On the other hand, the percentage of Jews in Congress has been falling in recent years. With Al Franken getting #MeToo’d on rather tenuous charges, the Senate is down to eight Jewish members (only four times their share of the national population). In politics, diversity is beginning to take a toll on Jewish numbers, with, for instance, my old Representative Howard Berman being forced out of office after thirty years by the belated creation of a Mexican district.
…
Weisman begins his book not with his 2015 lambasting by other Jews, but with him tweeting in 2016 a Robert Kagan op-ed about the dangers of Trumpian fascism. (Weisman doesn’t mention the irony that Kagan’s wife, diplomat Victoria Nuland, played a sizable role in the 2014 violent overthrow of Ukraine’s elected government, with far-right ultras leading the putsch.)

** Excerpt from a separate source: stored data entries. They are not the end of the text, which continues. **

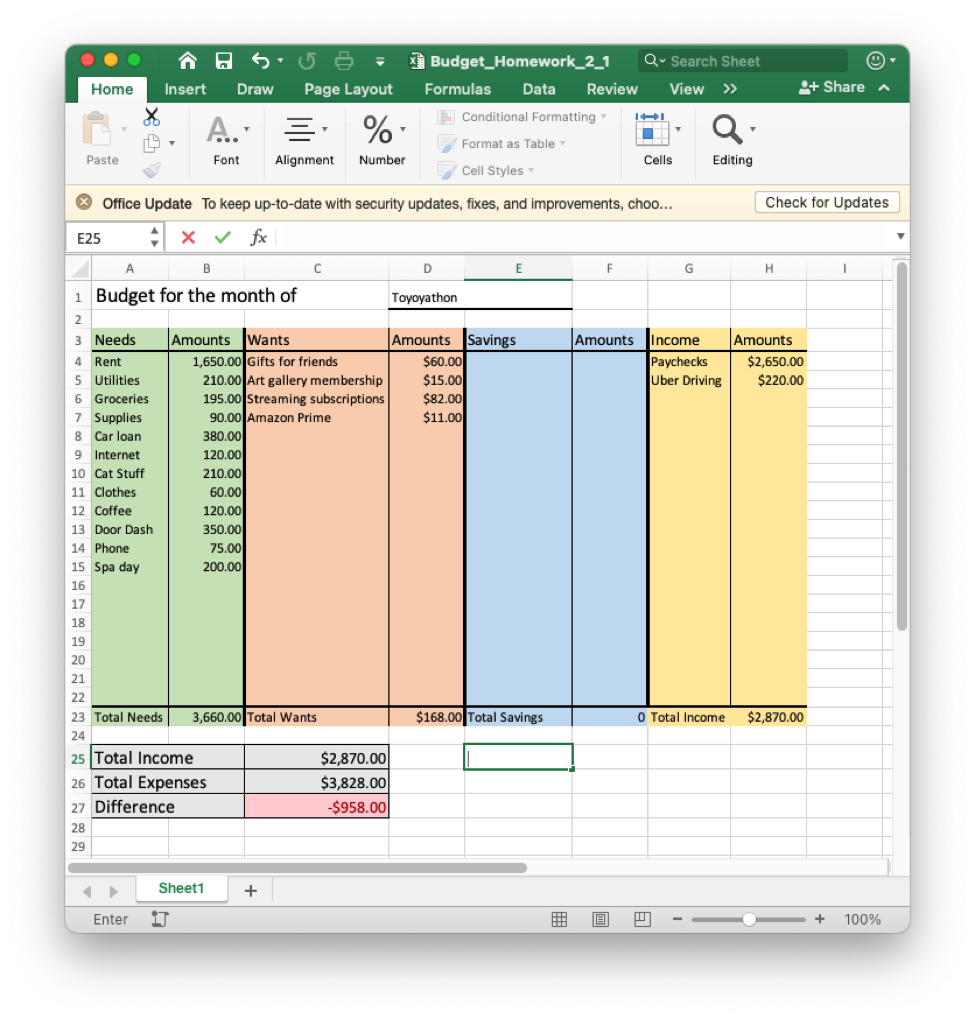The image size is (974, 1018).
Task: Click the Print icon in title bar
Action: pyautogui.click(x=344, y=61)
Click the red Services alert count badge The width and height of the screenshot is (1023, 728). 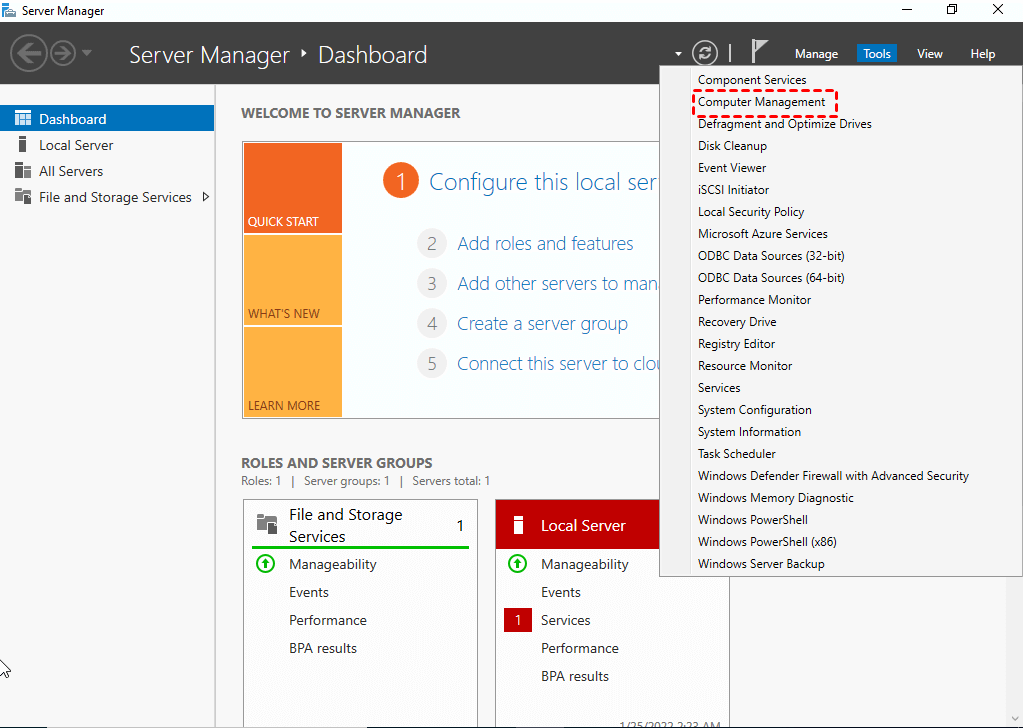(517, 620)
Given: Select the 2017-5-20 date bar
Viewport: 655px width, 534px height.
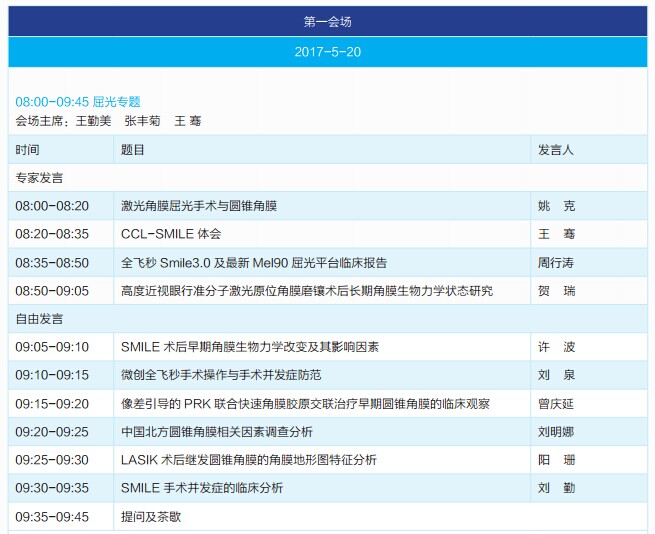Looking at the screenshot, I should pos(327,51).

He was shocked to receive replies putting his name and Kagan’s name in triple parentheses to point out their Jewishness. While endless clickbait articles are churned out on topics like #OscarsSoWhite theorizing that white overrepresentation in good jobs can only be explained by a vast racist conspiracy among white people, the similar overrepresentation of Jews relative to gentiles is simply not discussed in polite society. White Privilege is currently an American mania, but the analogous concept of Jewish Privilege barely exists.
Jews breed for intelligence, yet the results of this strategy, however obvious it may be to the BadThinkers who are guilty of Noticing, cannot ever be mentioned without drawing the Proglodyte Inquisition down upon you. (The same thing applies, although not as rigidly, to the Chinese culture of achievement.)